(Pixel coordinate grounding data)
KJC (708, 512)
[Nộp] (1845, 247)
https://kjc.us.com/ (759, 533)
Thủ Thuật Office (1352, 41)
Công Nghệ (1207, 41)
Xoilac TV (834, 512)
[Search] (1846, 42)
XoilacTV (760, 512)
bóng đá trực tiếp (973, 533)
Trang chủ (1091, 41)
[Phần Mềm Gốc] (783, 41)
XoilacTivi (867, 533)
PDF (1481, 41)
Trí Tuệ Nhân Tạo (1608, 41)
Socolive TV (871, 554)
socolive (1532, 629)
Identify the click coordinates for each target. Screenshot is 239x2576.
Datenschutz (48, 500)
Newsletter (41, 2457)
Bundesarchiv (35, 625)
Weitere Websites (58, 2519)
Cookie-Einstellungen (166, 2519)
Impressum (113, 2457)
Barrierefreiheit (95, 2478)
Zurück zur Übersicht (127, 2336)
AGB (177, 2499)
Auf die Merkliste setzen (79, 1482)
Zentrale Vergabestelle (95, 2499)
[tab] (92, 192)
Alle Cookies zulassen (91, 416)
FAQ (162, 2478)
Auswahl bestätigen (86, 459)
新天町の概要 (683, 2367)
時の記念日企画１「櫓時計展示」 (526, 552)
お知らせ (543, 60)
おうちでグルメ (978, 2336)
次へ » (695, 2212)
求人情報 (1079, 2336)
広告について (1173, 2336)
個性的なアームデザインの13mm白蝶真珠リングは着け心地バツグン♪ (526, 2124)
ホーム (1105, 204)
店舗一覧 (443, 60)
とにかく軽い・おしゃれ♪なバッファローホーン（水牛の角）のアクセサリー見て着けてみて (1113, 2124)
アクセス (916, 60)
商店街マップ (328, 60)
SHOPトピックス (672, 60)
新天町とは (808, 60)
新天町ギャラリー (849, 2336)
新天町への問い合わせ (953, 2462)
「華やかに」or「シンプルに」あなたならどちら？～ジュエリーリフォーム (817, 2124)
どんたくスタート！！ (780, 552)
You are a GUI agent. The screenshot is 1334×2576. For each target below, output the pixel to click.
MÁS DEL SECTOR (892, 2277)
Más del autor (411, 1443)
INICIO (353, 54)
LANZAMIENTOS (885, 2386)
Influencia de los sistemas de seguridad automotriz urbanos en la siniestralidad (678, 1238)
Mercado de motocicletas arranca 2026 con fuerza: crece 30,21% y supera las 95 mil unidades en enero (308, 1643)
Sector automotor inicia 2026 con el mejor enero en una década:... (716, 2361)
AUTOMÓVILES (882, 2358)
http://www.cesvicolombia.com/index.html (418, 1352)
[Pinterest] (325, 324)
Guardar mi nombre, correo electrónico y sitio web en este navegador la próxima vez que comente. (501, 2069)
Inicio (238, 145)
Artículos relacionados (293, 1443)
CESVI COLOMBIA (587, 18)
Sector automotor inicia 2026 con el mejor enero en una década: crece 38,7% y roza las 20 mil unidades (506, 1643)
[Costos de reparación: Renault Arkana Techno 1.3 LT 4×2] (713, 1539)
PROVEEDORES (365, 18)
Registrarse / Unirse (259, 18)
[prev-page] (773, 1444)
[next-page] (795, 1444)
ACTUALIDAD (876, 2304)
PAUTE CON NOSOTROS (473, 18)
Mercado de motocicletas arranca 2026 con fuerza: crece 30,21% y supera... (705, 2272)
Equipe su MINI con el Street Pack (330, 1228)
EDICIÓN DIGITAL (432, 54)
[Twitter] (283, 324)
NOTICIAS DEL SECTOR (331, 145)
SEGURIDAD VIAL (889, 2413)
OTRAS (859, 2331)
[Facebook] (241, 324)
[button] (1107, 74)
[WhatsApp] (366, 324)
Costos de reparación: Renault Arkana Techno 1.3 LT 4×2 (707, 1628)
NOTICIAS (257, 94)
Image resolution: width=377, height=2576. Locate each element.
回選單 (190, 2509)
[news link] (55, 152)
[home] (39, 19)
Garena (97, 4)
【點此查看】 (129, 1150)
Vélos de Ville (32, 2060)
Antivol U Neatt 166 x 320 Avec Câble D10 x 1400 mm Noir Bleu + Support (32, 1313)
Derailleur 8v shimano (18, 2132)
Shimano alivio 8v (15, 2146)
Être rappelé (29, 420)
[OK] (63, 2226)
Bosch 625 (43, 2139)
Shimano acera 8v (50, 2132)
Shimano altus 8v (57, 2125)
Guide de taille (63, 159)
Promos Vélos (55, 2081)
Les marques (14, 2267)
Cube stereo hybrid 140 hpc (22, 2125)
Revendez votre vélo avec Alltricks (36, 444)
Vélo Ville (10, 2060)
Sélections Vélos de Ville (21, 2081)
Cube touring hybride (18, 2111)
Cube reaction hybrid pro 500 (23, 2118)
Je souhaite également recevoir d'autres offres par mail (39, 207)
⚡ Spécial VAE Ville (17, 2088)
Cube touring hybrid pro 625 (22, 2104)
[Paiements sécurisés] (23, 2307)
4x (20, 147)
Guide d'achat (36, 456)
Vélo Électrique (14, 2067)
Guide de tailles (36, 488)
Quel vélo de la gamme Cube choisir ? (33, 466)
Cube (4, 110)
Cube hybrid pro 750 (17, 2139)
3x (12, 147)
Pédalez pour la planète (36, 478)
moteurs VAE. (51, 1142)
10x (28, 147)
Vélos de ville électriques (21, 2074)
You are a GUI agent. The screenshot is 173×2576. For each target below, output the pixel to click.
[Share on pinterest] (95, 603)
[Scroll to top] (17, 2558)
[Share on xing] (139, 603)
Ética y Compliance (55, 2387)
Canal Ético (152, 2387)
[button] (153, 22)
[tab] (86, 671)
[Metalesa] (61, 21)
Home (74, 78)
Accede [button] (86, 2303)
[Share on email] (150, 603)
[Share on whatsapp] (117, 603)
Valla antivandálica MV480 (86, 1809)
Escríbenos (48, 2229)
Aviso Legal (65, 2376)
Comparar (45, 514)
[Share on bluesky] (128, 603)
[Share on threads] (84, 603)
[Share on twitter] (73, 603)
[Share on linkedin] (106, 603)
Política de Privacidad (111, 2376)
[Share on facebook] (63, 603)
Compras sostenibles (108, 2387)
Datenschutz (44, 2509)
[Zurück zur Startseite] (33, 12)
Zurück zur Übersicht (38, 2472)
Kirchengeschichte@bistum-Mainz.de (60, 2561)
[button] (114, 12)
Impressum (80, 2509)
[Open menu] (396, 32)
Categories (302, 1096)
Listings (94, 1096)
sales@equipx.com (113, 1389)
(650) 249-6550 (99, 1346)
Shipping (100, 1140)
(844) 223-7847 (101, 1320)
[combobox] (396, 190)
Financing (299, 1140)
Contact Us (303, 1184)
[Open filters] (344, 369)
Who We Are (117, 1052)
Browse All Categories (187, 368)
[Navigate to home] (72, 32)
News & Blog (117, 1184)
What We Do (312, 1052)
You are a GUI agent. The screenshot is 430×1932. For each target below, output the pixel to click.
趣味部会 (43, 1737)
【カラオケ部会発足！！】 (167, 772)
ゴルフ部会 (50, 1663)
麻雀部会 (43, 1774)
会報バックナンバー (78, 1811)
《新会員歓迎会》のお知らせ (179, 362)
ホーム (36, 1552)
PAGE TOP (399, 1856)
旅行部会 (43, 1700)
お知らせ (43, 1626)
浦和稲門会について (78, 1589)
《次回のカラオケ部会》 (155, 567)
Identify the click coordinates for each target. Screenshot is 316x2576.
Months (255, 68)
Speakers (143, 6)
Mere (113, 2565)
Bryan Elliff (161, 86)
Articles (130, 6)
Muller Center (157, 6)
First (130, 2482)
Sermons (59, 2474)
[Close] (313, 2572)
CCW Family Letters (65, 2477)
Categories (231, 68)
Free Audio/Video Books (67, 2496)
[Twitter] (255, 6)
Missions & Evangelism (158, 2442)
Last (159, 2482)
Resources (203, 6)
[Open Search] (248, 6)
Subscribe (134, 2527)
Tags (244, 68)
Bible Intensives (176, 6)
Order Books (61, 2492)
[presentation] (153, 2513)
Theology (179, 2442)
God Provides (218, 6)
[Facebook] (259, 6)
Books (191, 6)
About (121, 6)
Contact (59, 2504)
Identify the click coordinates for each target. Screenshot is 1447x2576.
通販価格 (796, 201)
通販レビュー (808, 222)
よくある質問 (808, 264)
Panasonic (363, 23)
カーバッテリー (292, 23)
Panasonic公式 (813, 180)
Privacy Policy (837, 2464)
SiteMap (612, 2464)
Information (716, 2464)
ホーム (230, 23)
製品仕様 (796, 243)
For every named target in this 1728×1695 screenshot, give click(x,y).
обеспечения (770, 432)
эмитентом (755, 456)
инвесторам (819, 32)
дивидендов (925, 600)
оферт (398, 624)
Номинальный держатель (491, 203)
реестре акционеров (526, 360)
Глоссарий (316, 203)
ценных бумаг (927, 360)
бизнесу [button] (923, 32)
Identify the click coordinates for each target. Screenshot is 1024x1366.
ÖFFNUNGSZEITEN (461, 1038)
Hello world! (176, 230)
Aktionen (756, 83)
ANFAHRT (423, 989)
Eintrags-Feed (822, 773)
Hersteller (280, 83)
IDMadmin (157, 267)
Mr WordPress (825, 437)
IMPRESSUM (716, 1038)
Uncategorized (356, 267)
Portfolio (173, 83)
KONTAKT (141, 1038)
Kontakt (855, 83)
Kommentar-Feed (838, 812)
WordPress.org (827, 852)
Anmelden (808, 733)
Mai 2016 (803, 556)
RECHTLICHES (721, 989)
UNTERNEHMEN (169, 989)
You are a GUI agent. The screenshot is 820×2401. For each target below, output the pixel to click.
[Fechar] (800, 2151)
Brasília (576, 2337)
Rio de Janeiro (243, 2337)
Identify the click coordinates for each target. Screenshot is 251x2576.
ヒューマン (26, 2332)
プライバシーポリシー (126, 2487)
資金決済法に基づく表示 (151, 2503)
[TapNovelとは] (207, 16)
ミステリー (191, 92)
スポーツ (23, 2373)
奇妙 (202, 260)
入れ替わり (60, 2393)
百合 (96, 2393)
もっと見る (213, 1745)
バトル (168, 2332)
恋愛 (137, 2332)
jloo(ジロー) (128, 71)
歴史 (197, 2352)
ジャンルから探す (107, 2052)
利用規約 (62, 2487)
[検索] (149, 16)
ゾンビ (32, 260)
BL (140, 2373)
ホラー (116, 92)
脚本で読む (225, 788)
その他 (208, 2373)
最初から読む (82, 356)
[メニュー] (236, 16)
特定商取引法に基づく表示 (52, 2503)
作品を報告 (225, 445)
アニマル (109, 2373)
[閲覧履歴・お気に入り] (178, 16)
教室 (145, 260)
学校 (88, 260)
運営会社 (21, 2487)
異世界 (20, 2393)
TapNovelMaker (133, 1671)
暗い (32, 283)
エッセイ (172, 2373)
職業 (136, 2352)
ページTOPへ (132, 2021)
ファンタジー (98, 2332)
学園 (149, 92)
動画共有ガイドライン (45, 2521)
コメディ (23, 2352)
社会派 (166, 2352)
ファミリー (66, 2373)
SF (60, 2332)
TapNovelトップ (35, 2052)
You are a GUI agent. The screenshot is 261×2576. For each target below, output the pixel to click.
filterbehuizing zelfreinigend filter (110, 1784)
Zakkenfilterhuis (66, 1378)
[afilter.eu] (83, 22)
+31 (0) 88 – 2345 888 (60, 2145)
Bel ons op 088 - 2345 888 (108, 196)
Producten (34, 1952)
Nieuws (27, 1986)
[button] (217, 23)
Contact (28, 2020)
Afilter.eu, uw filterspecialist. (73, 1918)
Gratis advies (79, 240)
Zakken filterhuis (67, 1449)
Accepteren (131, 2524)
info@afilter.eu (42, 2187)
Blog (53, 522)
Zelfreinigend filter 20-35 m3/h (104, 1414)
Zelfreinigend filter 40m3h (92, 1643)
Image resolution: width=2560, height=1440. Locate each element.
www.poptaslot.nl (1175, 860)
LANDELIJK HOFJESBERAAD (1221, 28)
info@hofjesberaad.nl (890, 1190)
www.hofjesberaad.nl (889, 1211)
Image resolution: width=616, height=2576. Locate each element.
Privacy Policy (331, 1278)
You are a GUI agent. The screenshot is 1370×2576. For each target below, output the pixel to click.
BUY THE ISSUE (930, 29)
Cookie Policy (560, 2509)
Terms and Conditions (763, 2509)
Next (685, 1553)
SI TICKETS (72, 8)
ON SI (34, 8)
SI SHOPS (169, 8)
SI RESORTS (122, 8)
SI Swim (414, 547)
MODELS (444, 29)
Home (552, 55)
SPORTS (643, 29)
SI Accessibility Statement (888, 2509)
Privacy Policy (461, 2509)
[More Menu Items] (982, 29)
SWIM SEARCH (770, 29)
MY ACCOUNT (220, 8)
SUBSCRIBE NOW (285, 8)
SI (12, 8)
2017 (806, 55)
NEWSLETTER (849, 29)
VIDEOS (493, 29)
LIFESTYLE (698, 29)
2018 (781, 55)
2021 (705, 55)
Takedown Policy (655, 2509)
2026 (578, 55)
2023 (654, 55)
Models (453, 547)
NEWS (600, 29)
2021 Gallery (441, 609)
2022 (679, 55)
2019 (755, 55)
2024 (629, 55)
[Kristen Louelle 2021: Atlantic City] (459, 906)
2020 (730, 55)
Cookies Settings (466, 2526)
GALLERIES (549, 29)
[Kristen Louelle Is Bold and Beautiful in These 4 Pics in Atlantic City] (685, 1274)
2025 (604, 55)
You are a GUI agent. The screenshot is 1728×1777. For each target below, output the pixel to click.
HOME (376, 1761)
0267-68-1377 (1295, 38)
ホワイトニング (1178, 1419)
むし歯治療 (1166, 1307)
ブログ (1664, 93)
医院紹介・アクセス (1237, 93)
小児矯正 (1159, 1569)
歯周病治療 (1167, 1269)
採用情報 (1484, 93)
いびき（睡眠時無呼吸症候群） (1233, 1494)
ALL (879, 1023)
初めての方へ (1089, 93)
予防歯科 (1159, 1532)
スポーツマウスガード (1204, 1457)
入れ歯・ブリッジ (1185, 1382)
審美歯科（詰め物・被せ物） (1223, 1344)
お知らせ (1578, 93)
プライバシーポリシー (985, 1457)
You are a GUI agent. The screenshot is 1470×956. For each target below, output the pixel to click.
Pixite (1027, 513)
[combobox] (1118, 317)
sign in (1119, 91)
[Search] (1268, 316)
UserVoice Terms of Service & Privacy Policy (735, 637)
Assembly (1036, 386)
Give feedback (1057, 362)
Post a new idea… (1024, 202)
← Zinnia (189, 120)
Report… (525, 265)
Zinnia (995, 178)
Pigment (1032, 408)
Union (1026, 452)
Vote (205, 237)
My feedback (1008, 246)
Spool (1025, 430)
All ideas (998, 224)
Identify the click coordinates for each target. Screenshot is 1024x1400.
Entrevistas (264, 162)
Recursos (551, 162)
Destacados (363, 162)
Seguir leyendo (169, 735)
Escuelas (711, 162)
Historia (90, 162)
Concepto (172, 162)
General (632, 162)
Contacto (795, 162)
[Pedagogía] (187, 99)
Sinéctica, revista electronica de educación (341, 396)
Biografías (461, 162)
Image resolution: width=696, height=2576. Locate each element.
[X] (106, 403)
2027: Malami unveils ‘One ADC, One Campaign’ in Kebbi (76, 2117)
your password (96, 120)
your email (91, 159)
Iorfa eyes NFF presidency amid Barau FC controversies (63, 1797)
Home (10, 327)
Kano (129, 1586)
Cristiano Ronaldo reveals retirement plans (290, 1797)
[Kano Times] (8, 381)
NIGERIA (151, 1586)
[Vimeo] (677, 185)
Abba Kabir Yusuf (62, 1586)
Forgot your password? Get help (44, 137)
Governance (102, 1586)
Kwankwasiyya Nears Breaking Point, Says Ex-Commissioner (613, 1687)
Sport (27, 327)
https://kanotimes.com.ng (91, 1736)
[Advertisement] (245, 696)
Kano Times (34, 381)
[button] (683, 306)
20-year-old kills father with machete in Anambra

*PROBLEM DESCRIPTION*. The range begins at the line containing "[Vimeo] (677, 185)" and ends at the last line of the entries; reproduce it exactly.

*ANSWER BOX*.
[Vimeo] (677, 185)
Abba Kabir Yusuf (62, 1586)
Forgot your password? Get help (44, 137)
Governance (102, 1586)
Kwankwasiyya Nears Breaking Point, Says Ex-Commissioner (613, 1687)
Sport (27, 327)
https://kanotimes.com.ng (91, 1736)
[Advertisement] (245, 696)
Kano Times (34, 381)
[button] (683, 306)
20-year-old kills father with machete in Anambra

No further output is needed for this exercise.